── Selected extract

Picture this: It is 2 pm and students of class 9 in Government Inter College Gaurihat in the hills of Pithoragarh district are seated in front of an LED TV in their school and learning “Simple Present Tense” from their teacher, Kavita Rawat. But there is a twist. Rawat is not in the classroom. Instead, she is in front of a camera inside a studio situated almost 500 km away from the classroom. Rawat is the ICT Virtual Classroom set up in the campus of Rajeev Gandhi Navodaya Vidyalaya in Dehradun. Earlier in the day, students of class 10 from various schools across the state were getting clarification about “amorphous oxides” through similar method from a science teacher stationed in the same studio in Dehradun.
This is an example of virtual classrooms that have been launched in Uttrakhand recently and the state government claims to be the first state to have this facility for school education. The studios and the classrooms are connected through a satellite.

────
── Material supplied

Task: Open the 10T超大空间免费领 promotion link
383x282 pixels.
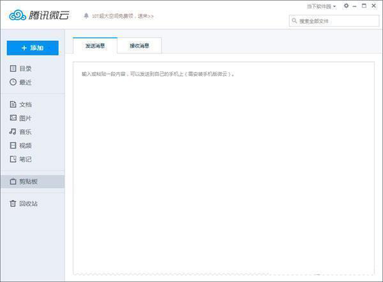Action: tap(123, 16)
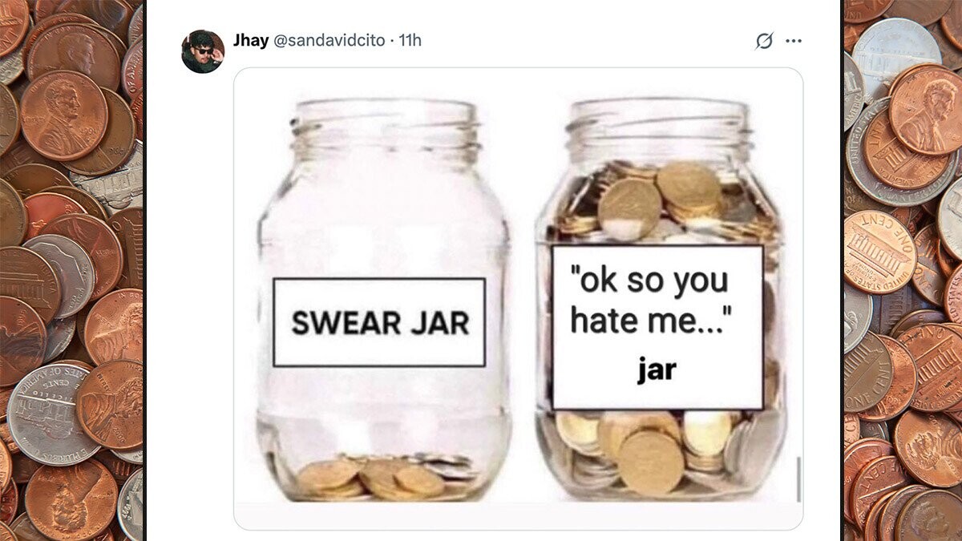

────
── Material supplied

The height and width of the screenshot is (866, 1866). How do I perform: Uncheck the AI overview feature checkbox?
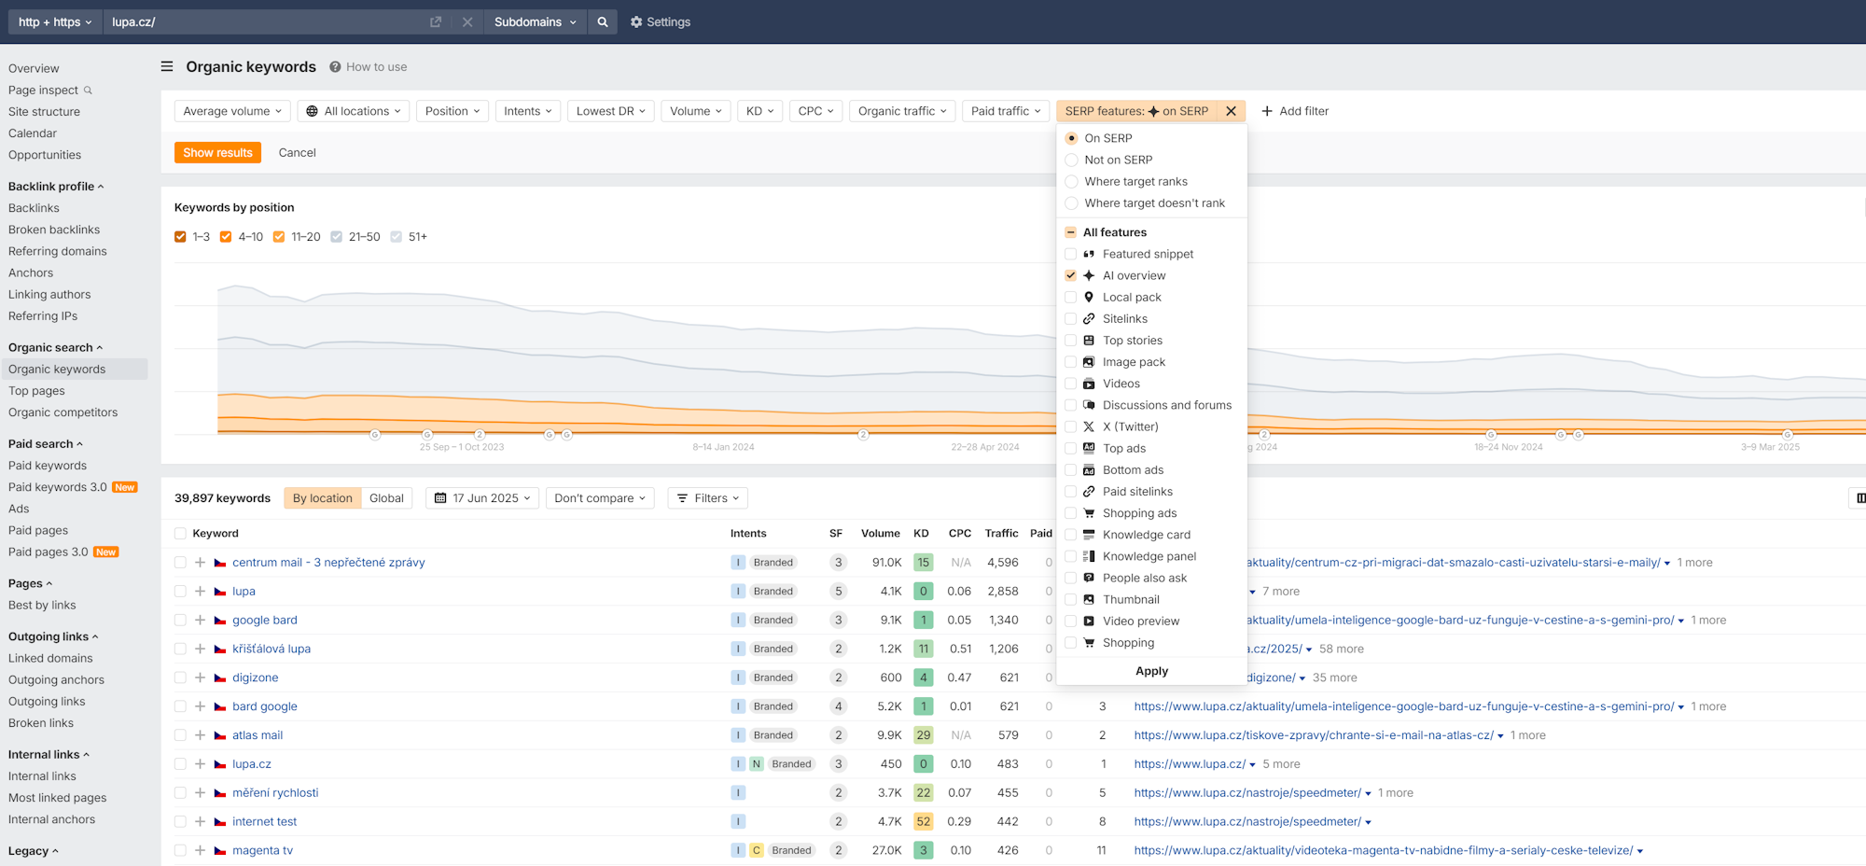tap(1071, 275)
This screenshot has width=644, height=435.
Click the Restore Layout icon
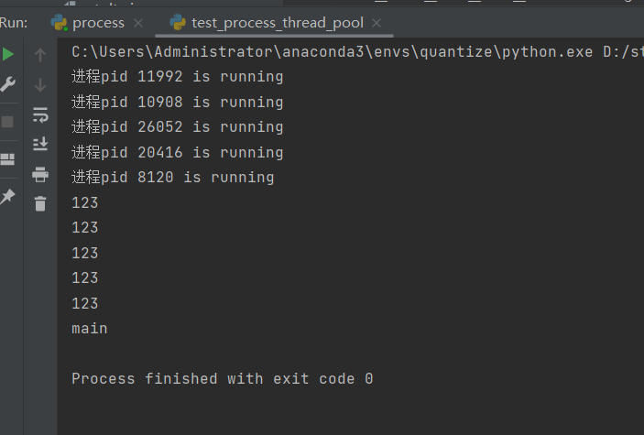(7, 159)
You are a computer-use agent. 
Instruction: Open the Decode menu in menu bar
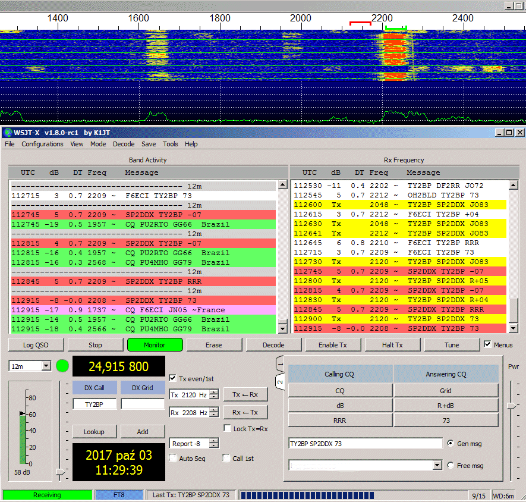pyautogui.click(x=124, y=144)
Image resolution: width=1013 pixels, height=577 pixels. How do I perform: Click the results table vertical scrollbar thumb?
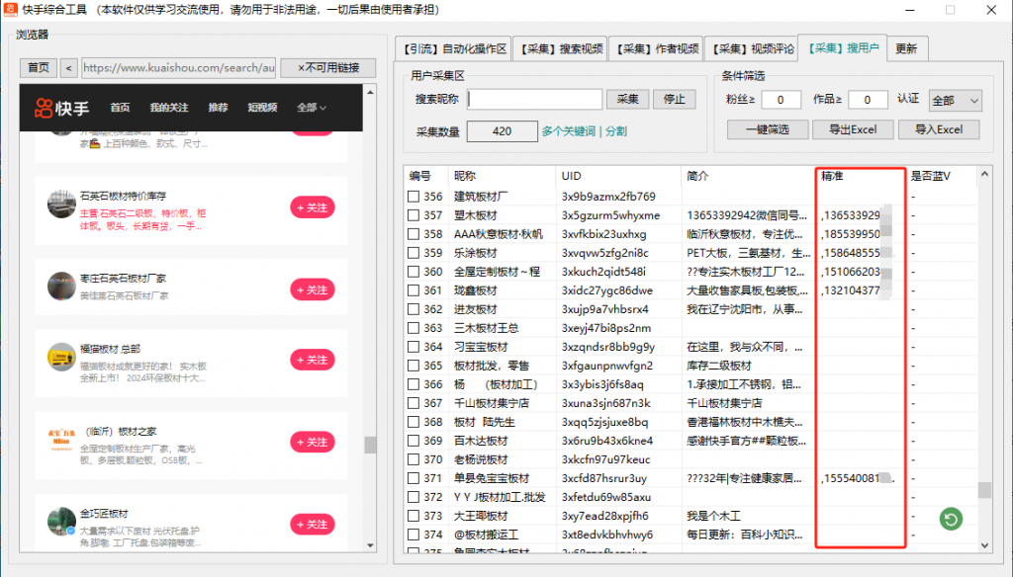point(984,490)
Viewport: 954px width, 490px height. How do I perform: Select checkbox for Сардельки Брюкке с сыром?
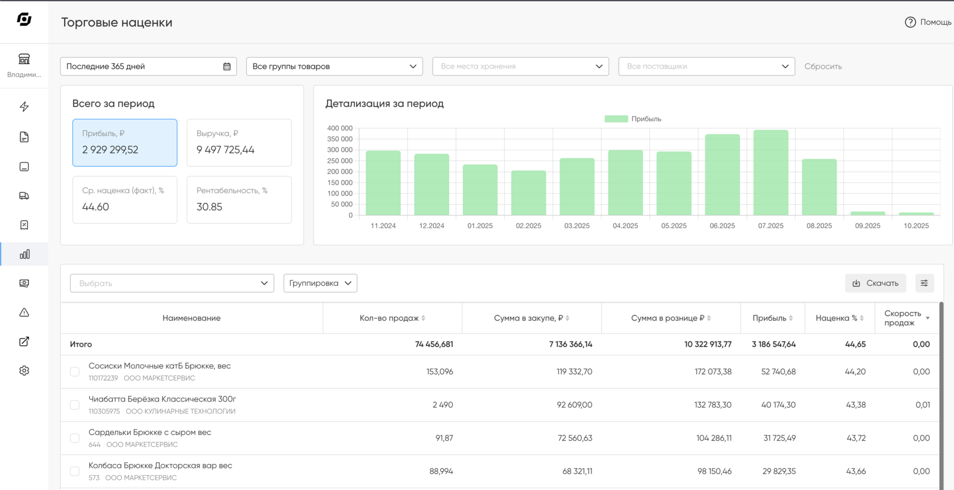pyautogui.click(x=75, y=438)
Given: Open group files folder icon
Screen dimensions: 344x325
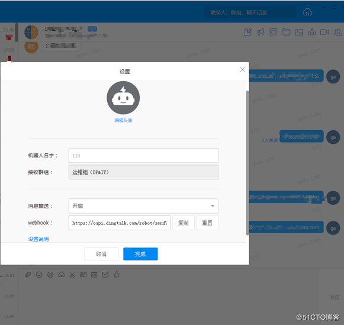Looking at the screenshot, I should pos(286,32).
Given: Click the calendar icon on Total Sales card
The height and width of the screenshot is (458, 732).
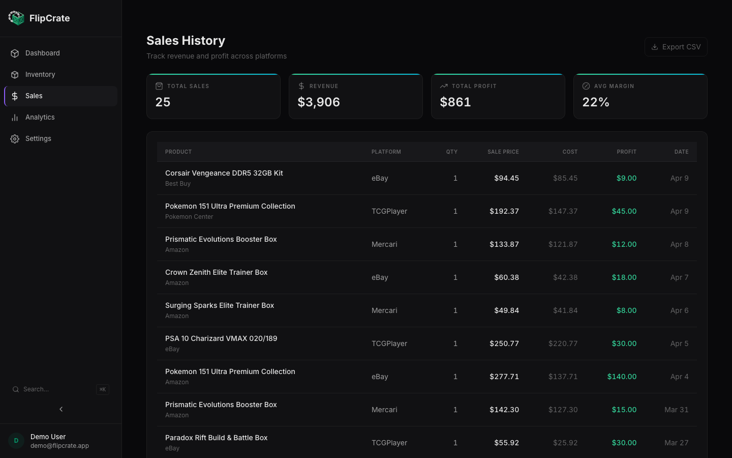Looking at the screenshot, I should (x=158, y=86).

────

• _Questions_:
**a)** For the text about virtual classrooms, decide whether each statement agrees with it. Answer yes or no for each, and quote the deciding words of the text.
(i) Kavita Rawat was in the classroom with the class 9 students.
(ii) The studio is almost 500 km from the classroom.
(iii) The studios and the classrooms are connected through a satellite.
**b)** Edit the text about virtual classrooms by giving the part from "Picture this: It" up to and including "studio in Dehradun." again, with "LED TV" replaced by "projector screen".

• _Responses to the exercise_:
**a)**
(i) No: "Rawat is not in the classroom."
(ii) Yes: "a studio situated almost 500 km away from the classroom"
(iii) Yes: "The studios and the classrooms are connected through a satellite."

**b)**
Picture this: It is 2 pm and students of class 9 in Government Inter College Gaurihat in the hills of Pithoragarh district are seated in front of an projector screen in their school and learning “Simple Present Tense” from their teacher, Kavita Rawat. But there is a twist. Rawat is not in the classroom. Instead, she is in front of a camera inside a studio situated almost 500 km away from the classroom. Rawat is the ICT Virtual Classroom set up in the campus of Rajeev Gandhi Navodaya Vidyalaya in Dehradun. Earlier in the day, students of class 10 from various schools across the state were getting clarification about “amorphous oxides” through similar method from a science teacher stationed in the same studio in Dehradun.